4.3. Str Literals

4.3.1. Escape Characters

  • \n - New line (ENTER)

  • \t - Horizontal Tab (TAB)

  • \' - Single quote ' (escape in single quoted strings)

  • \" - Double quote " (escape in double quoted strings)

  • \\ - Backslash \ (to indicate, that this is not escape char)

  • More information in Builtin Printing

  • https://en.wikipedia.org/wiki/List_of_Unicode_characters

>>> print('\U0001F680')
🚀
>>> a = '\U0001F9D1'  # 🧑
>>> b = '\U0000200D'  # ''
>>> c = '\U0001F680'  # 🚀
>>>
>>> astronaut = a + b + c
>>> print(astronaut)
🧑‍🚀

4.3.2. Format String

  • String interpolation (variable substitution)

  • Since Python 3.6

  • Used for str concatenation

>>> name = 'José Jiménez'
>>>
>>> print(f'My name... {name}')
My name... José Jiménez
>>> firstname = 'José'
>>> lastname = 'Jiménez'
>>>
>>> result = f'My name... {firstname} {lastname}'
>>> print(result)
My name... José Jiménez

4.3.3. Unicode Literal

  • In Python 3 str is Unicode

  • In Python 2 str is Bytes

  • In Python 3 u'...' is only for compatibility with Python 2

>>> u'zażółć gęślą jaźń'
'zażółć gęślą jaźń'

4.3.4. Bytes Literal

  • Used while reading from low level devices and drivers

  • Used in sockets and HTTP connections

  • bytes is a sequence of octets (integers between 0 and 255)

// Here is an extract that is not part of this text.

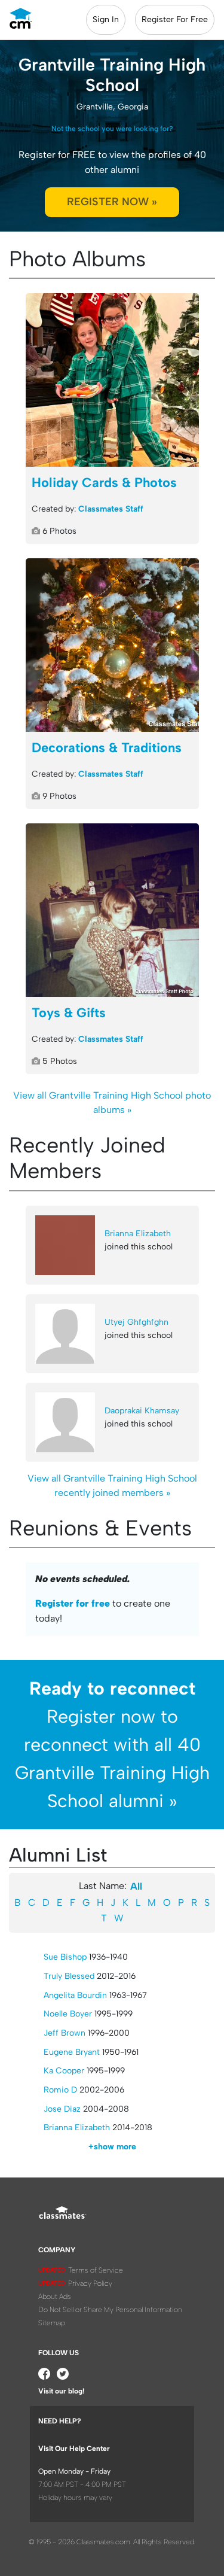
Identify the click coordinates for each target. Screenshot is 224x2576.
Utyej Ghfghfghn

  • bytes.decode() conversion to unicode str

  • str.encode() conversion to bytes

>>> data = 'Moon'   # Unicode Literal
>>> data = u'Moon'  # Unicode Literal
>>> data = b'Moon'  # Bytes Literal
>>> data = 'Moon'
>>>
>>> type(data)
<class 'str'>
>>> data.encode()
b'Moon'
>>> data = b'Moon'
>>>
>>> type(data)
<class 'bytes'>
>>> data.decode()
'Moon'

4.3.5. Raw String

  • Escapes does not matters

In Regular Expressions:

>>> r'[a-z0-9]\n'
'[a-z0-9]\\n'
>>> print('C:\Program Files\new-file.txt')
C:\Program Files
ew-file.txt
>>>
>>> print('C:\\Program Files\\new-file.txt')
C:\Program Files\new-file.txt
>>> print(r'C:\Program Files\new-file.txt')
C:\Program Files\new-file.txt

More serious problem represents other use case:

>>> print(r'C:\Users\Admin\file.txt')
C:\Users\Admin\file.txt
>>>
>>> print('C:\\Users\\Admin\\file.txt')
C:\Users\Admin\file.txt
>>>
>>> print('C:\Users\Admin\file.txt')
Traceback (most recent call last):
SyntaxError: (unicode error) 'unicodeescape' codec can't decode bytes in position 2-3: truncated \UXXXXXXXX escape
  • Problem: \Users

  • after \U... python expects Unicode codepoint in hex i.e. '\U0001F680' which is 🚀 emoticon

  • s is invalid hexadecimal character

  • Only valid characters are 0123456789abcdefABCDEF

4.3.6. Assignments

Code 4.3. Solution
"""
* Assignment: Str Literals Emoticon
* Required: yes
* Complexity: easy
* Lines of code: 2 lines
* Time: 3 min

English:
    1. Print `Hello 😀`
    2. Run doctests - all must succeed

Polish:
    1. Wypisz `Hello 😀`
    2. Uruchom doctesty - wszystkie muszą się powieść

Hints:
    * 😀 unicode codepoint is `\U0001F600`

Tests:
    >>> import sys; sys.tracebacklimit = 0

    >>> assert result is not Ellipsis, \
    'Assign result to variable: `result`'
    >>> assert type(result) is str, \
    'Variable `result` has invalid type, should be str'

    >>> '😀' in result
    True
    >>> result
    'Hello 😀'
"""

# str: Hello World 😀
result = ...